Kansas City initiates connected city transformation to drive efficiency, convenience
By Brielle Jaekel
May 10, 2016
Kansas City launches kiosks for consumer assistance
Kansas City, MO is teaming up with Sprint to establish deeper relationships with visitors and residents through free Wi-Fi, smart streetlights and interactive kiosks, a push that could provide local businesses with new marketing opportunities.
In an effort to become a more efficiently run municipality, Kansas City is launching a series of mobile innovations in the hopes of tapping data and connectivity to help solve and prevent problems. The first launch of the initiative will be present along a two-mile Streetcar starter line, including free Wi-Fi provided by Sprint, smart street lighting and kiosks with real-time data updates, while team members of IT developer Cisco continually work on new applications for city connectivity.
Kansas City is stepping up its ability to connect with consumers digitally, said Shuli Lowy, director of customer success, Americas at TVTY. The step is not only aimed at providing conveniences to local consumers but also as an effort to attract the tech community to the location.
The city's efforts to modernize its infrastructure and specifically, open the doors for developers, is a strategic method to build a community of digital innovators, she said. The use of big data is particularly interesting.
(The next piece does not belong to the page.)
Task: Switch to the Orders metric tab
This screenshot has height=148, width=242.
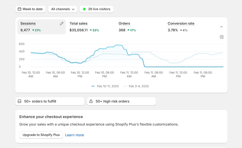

It can allow the city to have a better understanding of real time traffic flows as well as who is where at what time. This can serve as an important step towards allocating community resources.
Kansas City connectivity
Kansas City is working to become a more modern township through the use of mobile and technology. Following the recent Wi-Fi rollout, Cisco and Think Big will be working to discover innovative apps for residents and visitors to make their experience in the city more convenient and enjoyable.
Future apps are likely to help citizens and city employees with lighting, traffic, water, waste and parking management, along with environment and security issues. Sprint is currently providing free Wi-Fi to passersby through sensors on city streetlights, which will be the basis for a large database of connectivity capability.
Future parking sensors will be able to notify drivers of various parking information through SMS such as when a consumer has passed their paid time for parking. Users will also be able to report issues from around the city such as a burnt out streetlight, through various mobile pushes.
Current streetlights are saving the city money on energy, through the use of sensors that dim lights when no one is around.
Local business marketing
The internet of things is providing marketers with the ability to really connect with consumers.
For instance, GE Appliances cemented its status as a mobile-first appliance manufacturer by rolling out three new channels on the IFTTT app, suggesting its IoT-focused ploy will fuel more consumers to adopt smart home technology (see more
Also, MillerCoors created a highly relevant ad campaign that connects with New York's younger demographic by serving localized mobile playlists on the Shazam app (see more
The advancements can also be used as a valuable tool for marketers, Mrs. Lowy said. Consumers have been shows to be more willing to extend their digital experiences when they are connected to Wi-Fi rather than using their data plan.
For example, if a consumer is walking and decides that they would like to download an app many may think twice about doing so on the spot because it uses up a substantial amount of data, she said. When there is widespread Wi-Fi available consumers are more inclined to act right then and complete the action.
Thus, widespread Wi-Fi can lead to increased conversion rates particularly those related to app downloads, video views, and image scrolling.